Prado nabs major private collection
The Museo Nacional del Prado in Madrid has just announced the acquisition of 12 significant works thanks to a donation by the engineer, businessman and art collector José Luis Várez Fisa. The works date from the 13th to the 16th centuries and will be exhibited in a gallery named for the donor.
According to an announcement on the Museum’s Web site:
Particularly outstanding within this donation is the central panel of the altarpiece for the high altar of the church of Santa María in Tobed (Zaragoza), The Virgin of Tobed (ca.1359-1362).
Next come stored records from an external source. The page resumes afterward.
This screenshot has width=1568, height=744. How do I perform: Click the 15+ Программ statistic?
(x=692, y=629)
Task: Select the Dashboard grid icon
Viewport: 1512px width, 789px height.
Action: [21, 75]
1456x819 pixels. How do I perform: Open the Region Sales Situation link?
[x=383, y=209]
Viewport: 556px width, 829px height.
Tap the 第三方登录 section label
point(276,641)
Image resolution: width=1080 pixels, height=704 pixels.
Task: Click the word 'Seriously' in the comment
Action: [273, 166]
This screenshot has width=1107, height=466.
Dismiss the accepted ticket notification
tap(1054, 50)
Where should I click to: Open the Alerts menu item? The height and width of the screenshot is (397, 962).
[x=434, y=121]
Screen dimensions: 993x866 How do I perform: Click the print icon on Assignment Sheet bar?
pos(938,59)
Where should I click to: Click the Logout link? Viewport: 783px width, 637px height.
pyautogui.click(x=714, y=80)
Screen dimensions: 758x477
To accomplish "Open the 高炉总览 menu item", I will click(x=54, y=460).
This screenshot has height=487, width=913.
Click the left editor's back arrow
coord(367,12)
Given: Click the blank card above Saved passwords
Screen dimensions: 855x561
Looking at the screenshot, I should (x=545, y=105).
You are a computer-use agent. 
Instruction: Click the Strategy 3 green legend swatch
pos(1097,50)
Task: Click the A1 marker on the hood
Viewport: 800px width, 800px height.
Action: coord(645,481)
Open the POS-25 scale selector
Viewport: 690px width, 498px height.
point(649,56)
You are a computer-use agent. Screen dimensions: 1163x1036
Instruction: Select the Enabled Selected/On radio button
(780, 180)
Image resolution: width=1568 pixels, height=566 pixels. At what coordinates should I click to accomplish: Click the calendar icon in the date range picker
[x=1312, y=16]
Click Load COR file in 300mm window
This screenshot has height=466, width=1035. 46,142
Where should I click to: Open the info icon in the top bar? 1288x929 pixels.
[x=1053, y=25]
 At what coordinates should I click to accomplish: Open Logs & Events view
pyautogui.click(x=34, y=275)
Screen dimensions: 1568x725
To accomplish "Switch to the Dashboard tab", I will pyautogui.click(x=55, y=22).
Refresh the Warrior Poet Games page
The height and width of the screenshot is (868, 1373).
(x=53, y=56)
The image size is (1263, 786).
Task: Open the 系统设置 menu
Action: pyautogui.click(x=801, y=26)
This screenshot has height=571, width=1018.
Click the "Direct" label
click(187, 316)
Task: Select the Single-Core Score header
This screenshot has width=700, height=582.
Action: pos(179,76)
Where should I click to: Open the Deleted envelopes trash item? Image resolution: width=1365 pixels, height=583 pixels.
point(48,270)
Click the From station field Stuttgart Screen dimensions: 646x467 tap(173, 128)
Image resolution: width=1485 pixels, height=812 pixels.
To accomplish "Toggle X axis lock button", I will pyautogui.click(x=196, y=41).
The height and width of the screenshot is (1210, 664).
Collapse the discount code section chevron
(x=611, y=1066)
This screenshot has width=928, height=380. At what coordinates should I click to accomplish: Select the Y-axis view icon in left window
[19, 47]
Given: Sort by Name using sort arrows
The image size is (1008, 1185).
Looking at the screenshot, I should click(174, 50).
Attributed to Jaume Serra, it is an historically important work in addition to its aesthetic merit as the donor depicted is the future Henry II, who was the first Castilian monarch of the Trastamara dynasty and also acceded to the crown of Aragon in 1412.
The announcement adds the painting, “includes [a] depiction of Henry II Trastamara, his wife and their children … [and] is a major example of the Catalan Italo-Gothic style and the highlight of this donation.”
Along with “The Virgin of Tobed”, the other major Italo-Gothic/International Gothic painting in the donation is, “The altarpiece by the Master of Torralba, an International Gothic artist active in Aragon in the early 15th century … [which is ] almost complete and very well preserved.”
The announcement also states:
Hispano-Flemish painting is also enriched with the addition of Saint Anthony Abbot by Joan Reixach, which complements the representation of Valencian Hispano-Flemish painting in the Museum, already represented by theTriptych with Episodes from the Life of Christ by Louis Alincbrot, a Bruges-born master who worked in Valencia. The presence of the Hispano-Flemish school in the Museum’s collection is further enhanced by a late work by Diego de Cruz, one of the most important Castilian painters.